According to Duffy, the persistence of the poacher-as-terrorist narrative suits the interests of some of the world’s major powers. ‘Saying you’re going somewhere to stop poaching looks better than saying you’re going to Kenya or Somalia to fight Al-Shabaab’, she says. According to Duffy, anti-poaching activities allow major powers to continue their war on terror under the guise of conservation.

Triple fail

The militarized response is a triple fail for wildlife, local communities and global security, claims Duffy in a recent blog for Sustainable Security: ‘Simply focusing on military-style protection of wildlife is not effective: it can produce short term protection, but ultimately undermines wildlife conservation because it pits local communities against wildlife, reducing support for wildlife amongst people who live with it: the very people conservation ultimately relies on.’

Lunstrum’s research shows that the dislocation of people living in the Limpopo National Park in Mozambique became justified because the rhino poaching crisis was framed as a security issue. ‘We tend to focus on the explicit violence of poachers being shot and killed’, Lunstrum says. ‘The creation of a buffer zone for rhino’s has resulted in a more subtle, but also much more structural form of violence, displacing thousands of people.’ Dispossession of land and houses became the logical answer to the rhino poaching crisis because the communities living in the protected areas were perceived to either harbour poachers or be poachers themselves, argues Lunstrum.

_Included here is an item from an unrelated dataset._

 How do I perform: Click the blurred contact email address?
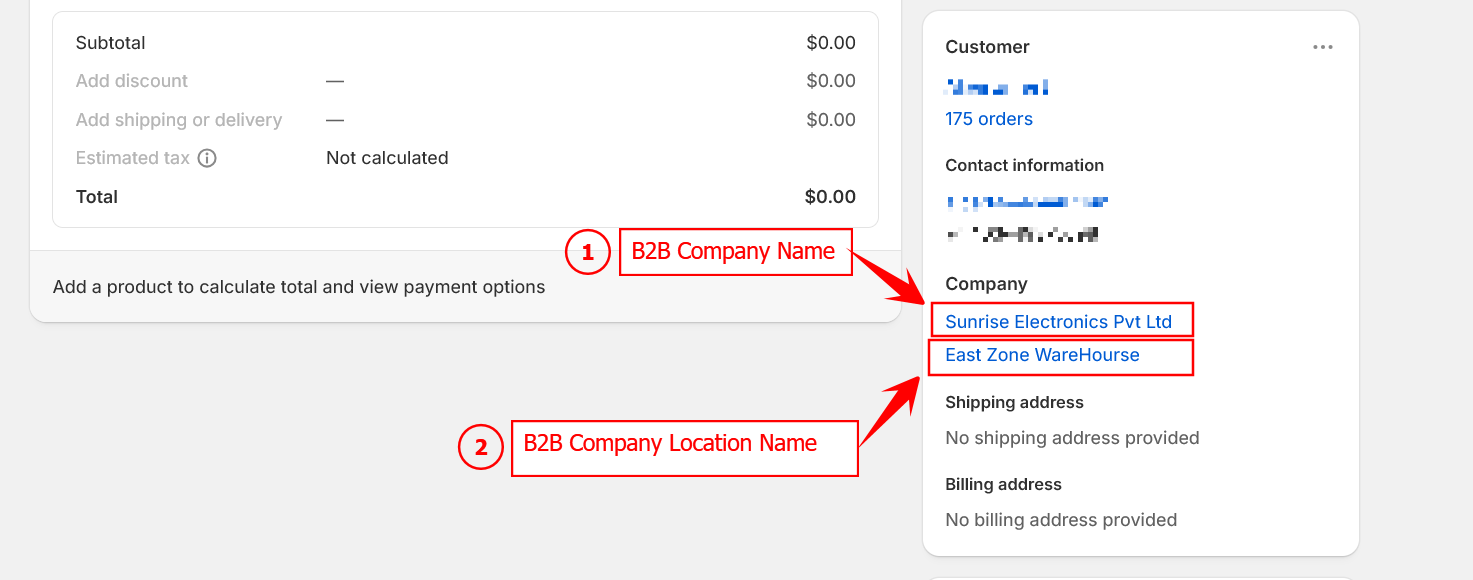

It will take years to win back the trust of affected communities, both Lunstrum and Duffy point out. ‘These communities perceive conservationists as aggressors now and will not be inclined to help them’, says Duffy. At the same time, knowledge of the local context and a local network are crucial for conservationists to do their work efficiently. The relationship between communities and conservationists was already quite fragile as protected areas have put up communities against wildlife, but it has now reached its low. According to Lunstrum, the problem is acknowledged by the authorities at Kruger park, but violence is justified because the poaching crisis is perceived as a war. ‘We’ve got to stop the bleeding’, she heard authorities claiming over and over again.

What can be done?

What can be done to win back the trust and support of communities? ‘We have to keep saying the poacher-as-terrorist narrative is false until people listen’, says Duffy. She finds some hope in the fact that some governments and NGO’s already beginning to be quite sceptical about the story. It will be a start to stop militarization of conservation, but a much bigger shift is needed.

Lunstrum points to an anti-poaching radio campaign by former Mozambican president Joaquim Chissano as a more progressive answer to the problem. The radio was sending out messages to potential and actual poachers, telling them not to take the risk as their life is valued and they are important to their families and communities. ‘It brings back humanity in the debate’, she says. ‘Hopefully, it makes people understand that poachers are not barbarians, but poor people with no alternative.’

Ultimately, the only long term solution to poaching will be to tackle the demand in East Asia. For anti-consumption campaigns to be effective, consumers should be addressed in their own terms, argues Duffy.  She points at the campaign to ban the consumption of shark fin as a successful example. ‘The ruling party in China stopped serving shark fin soup at all state banquets and wider demand reduced’, she explains. However, tackling demand will take at least a decade and elephants and rhino’s might not have that time. In the meantime, conservationists have to start engaging communities, in order to safe wildlife more effectively.